Regina - Inevitável, sei. Quer dizer que agora você é um fantoche na mão do destino?
Rejane - Não, amiga.
Regina - Não me chame de amiga! Estou magoada, você não percebe?
Rejane - Eu te entendo...
Regina - Não preciso de sua compreensão. Mas quero que me olhe mesmo assim. Não te parece quase um... (Milimétrica) Quase um ultraje, que isso tenha acontecido com você e não comigo?
Rejane - Por isso eu disse... É coisa mesmo do destino...
Regina - Hipócrita. Não quer assumir a responsabilidade!
Rejane - Eu não tenho culpa, amiga.
Regina - Não me chame de amiga.
Rejane - É como é com azar e sorte.
Regina - E hoje você acha que eu estou como?
Rejane - Hoje você tá linda. Você tá linda, hoje.
Regina - Não, sua estúpida. Eu perguntei como você acha que estou hoje. Com azar ou sorte?
Rejane - Você tá... Você tá com raiva, Rê.
Regina - Chega de intimidade comigo. A gente não se ama mais.
Rejane - Você não me ama mais... (A conta-gotas) Mas eu ainda te amo. E te respeito.
Regina - Hipócrita duas vezes na mesma noite, como pode, meu deus?!
Rejane - Você tá exaltada. Não quer um pouco d'água?
Regina - (após uma tensa pausa) Um balde, por favor.
Rejane - Quer mesmo?
Regina - Sim, um balde, por favor. Tenho sede.
Rejane - Certo, sim, vou buscar...

Rejane se retira. Regina cujas mãos salpicavam sobre as coxas gordas, agora insere a pilha de volta ao relógio. Ele volta a girar. Rejane traz com dificuldade um balde cheio d'água e o põe sobre a mesa, diante de Regina.

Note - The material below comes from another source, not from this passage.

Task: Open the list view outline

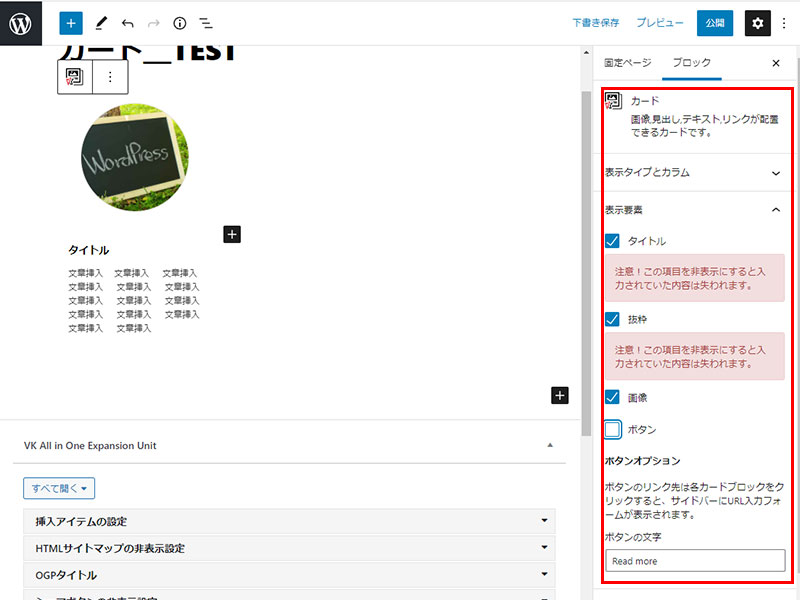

Rejane - Aqui está, confesso... Se não conseguir tomar tudo, não tem importância, eu jogo o resto nas plantas. O antúrio ali no canto da sala tá seco, parece até que vai morrer.
Regina - Sabe que às vezes nem é água que falta? Às vezes falta mesmo amor. (Desce o rosto lentamente e beberica um pouco d'água) Saborosa, obrigada.
Rejane - Saborosa, Rê? (Repreende-se pela intimidade. Após uma tensa pausa) Mas água não tem sabor...
Regina - Quando se quer muito alguma coisa, a gente acaba inventando um jeito de se ter, um motivo que justifique uma fome ou sede que te permite ir além e simplesmente ser... (Após uma pausa, amável) Mas acho mesmo que exagerei. Não quer dividir comigo, Rê?
Rejane - (confusa, assustada, enojada) Ai, Rê, bebe aí o que quiser, se sobrar, não tem problema, eu dou pro antúrio...
Regina - Sabe que às vezes o que falta mesmo é amor e nem água. Você sabe. Mas eu digo, entre a gente, o que você acha que falta?
Rejane - (sem graça) Acho que talvez seja mesmo água, não?
Regina - Sim, acho que talvez seja mesmo água.
Rejane - Sim, talvez seja mesmo água...
Regina - Sim, talvez mesmo água.
Rejane - Sim, talvez água...
Regina - Sim, talvez.
Rejane - Sim...
Regina - Sim.

Rejane avança o rosto lentamente em direção ao balde sobre a mesa. As mãos seguram tremulamente a borda do balde. No tocar da língua ao líquido, Regina avança não só as mãos mas o corpo inteiro. E sustenta sob seu peso a cabeça da amiga sob a água. Rejane se debate, enquanto a outra apenas fala,

Regina - Se não conseguir beber tudo, pode deixar... O que sobrar eu dou pro seu antúrio. Ele tá seco, parece mesmo morto. Deve mesmo ser falta de água. Deve mesmo ser falta. Deve mesmo ser. Deve ser. Ah, deve...

Num último espasmo, Rejane faz o relógio cair da mesa e dele se desprende a pilha. Tempo.